Let's say, for the sake of argument, the millions who will never ever progress beyond £8ph wages (approx £15kpa gross, £13kpa net), but do vital jobs we all rely on (retail staff, hospital porter, bin man, cleaner etc). You don't think they have the right to the family?

Are you going to tell them? What would you say?

rootypig · 21/01/2015 13:36

Not at all. I (think and hope!) I am on quite the other side of the argument.

26Point2Miles · 21/01/2015 13:38

Oh so you think the revered '2 children' are ok but anymore is a lifestyle choice??

Yabu!!!

Viviennemary · 21/01/2015 13:40

I can't think where I have said anything of the sort.

26Point2Miles · 21/01/2015 13:40

Op didn't hang around did she!?

ArsenicFaceCream · 21/01/2015 13:41

Oops sorry - getting muddled in my rush Confused

What about you squoosh? How about "You are the drones; The worker ants. You must not breed, you must serve us, the bloated middle classes..."

Something like that? I've started you off anyway.

This place is so fucking myopic sometimes. Have none of you met the working classes? (Beyond the boot boy and the char woman, who don't really count Hmm)

Angry
DazzleU · 21/01/2015 13:43

Most people in UK do thanks to easy access to contraception have a choice about if, when or how many DC they have.

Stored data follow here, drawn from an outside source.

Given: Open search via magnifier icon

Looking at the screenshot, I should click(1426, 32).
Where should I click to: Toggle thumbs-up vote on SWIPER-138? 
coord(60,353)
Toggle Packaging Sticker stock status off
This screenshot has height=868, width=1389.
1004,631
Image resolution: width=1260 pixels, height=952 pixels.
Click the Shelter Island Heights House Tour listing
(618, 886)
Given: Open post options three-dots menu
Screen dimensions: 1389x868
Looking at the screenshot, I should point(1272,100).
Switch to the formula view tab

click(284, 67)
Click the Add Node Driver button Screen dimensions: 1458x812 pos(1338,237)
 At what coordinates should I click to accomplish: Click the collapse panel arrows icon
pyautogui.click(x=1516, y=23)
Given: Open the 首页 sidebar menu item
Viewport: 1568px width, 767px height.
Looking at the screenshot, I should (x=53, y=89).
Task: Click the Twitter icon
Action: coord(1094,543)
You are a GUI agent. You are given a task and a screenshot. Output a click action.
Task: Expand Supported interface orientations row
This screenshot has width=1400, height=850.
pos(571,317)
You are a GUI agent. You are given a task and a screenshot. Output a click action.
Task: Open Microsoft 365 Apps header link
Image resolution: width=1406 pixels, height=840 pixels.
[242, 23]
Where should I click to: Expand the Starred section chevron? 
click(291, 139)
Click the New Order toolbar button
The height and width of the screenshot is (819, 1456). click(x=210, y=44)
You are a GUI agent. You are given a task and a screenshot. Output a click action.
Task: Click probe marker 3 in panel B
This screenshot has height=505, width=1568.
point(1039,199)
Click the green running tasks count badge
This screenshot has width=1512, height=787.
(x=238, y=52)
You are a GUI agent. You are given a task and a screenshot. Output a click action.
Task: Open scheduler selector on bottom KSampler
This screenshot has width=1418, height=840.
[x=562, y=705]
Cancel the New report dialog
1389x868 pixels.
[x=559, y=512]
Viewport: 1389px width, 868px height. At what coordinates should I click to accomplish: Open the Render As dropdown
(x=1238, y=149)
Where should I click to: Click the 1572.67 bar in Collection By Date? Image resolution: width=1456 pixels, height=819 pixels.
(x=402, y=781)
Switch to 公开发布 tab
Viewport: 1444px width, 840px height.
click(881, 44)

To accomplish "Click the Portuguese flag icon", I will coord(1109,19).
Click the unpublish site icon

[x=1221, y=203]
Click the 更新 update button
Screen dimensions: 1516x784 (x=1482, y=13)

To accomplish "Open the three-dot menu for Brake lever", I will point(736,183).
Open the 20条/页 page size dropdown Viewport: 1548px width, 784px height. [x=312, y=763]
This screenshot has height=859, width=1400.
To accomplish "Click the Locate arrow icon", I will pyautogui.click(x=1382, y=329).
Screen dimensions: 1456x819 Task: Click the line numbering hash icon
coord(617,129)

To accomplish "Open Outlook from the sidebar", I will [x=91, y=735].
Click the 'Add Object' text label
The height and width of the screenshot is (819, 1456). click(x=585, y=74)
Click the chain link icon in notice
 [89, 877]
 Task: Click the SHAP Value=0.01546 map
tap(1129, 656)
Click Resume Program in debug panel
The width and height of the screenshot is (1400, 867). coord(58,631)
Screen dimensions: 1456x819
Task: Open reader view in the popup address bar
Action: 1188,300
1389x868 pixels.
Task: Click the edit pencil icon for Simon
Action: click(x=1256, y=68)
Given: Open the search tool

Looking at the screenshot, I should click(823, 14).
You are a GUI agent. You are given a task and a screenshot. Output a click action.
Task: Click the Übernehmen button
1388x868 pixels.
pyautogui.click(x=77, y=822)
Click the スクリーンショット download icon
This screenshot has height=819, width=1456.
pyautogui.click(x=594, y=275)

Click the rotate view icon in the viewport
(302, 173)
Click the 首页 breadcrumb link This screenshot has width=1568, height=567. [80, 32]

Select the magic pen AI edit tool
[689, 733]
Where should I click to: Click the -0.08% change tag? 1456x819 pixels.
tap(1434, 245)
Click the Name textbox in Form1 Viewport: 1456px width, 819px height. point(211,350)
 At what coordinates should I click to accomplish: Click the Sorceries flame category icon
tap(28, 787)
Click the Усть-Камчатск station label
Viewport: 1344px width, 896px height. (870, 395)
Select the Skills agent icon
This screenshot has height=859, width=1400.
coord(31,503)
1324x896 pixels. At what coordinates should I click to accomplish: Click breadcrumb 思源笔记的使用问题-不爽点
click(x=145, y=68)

Lots of things influence that choice, money, religious belief - luck in how good contraception is.

Even when you decide to have DC - it's a choice that is difficult to realise the full implications of.

No one full expects to be few % of people who suffer life threaten pg complications which may impact maternal health long term or who may die in childbirth - or may have DC who are loved but are born with serve problems or develop them later or end up with multiple births - where demands on parents can be higher - but some people do end up in those situations.

People's work situations change over time as well so will over the DC lifetimes and not always for the better - how do your predict that from the off ?

I had no idea how hard it is to balance work and sick DC until I had to. I mean I suspected it was hard but actually having to live through it is very different.

I attend a primary school as did DH - but the expectation on parenteral involvement and the amount of time and energy and additional support our DC have needed has come as a shock. They are in state education and I wouldn't have believed pre schooling that there are so many additional costs.

So it's technically true - but very twatty unhelpful comment.